__WHAT IS REQUIRED__.
Reproduce the listing below line for line without changing any wording. Leave the pictures out.

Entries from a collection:
::::::::

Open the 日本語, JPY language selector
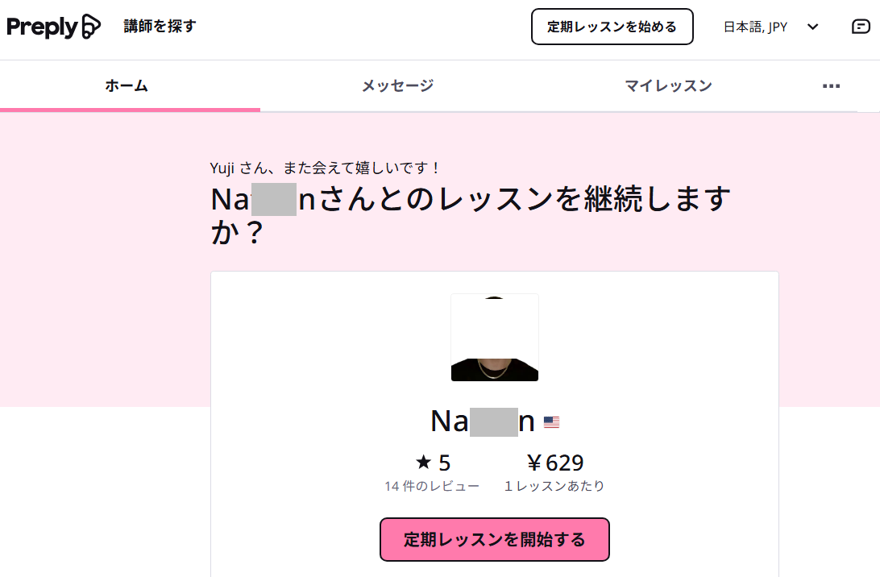Image resolution: width=880 pixels, height=577 pixels. pyautogui.click(x=756, y=27)
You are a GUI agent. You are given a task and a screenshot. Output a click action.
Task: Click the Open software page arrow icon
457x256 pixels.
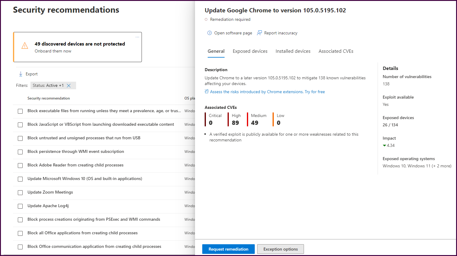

::::::::

__EXERCISE RESULT__.
Open the 日本語, JPY language selector
Image resolution: width=880 pixels, height=577 pixels. pyautogui.click(x=756, y=27)
You are a GUI agent. You are given a task and a screenshot. Output a click action.
Task: Click the Open software page arrow icon
457x256 pixels.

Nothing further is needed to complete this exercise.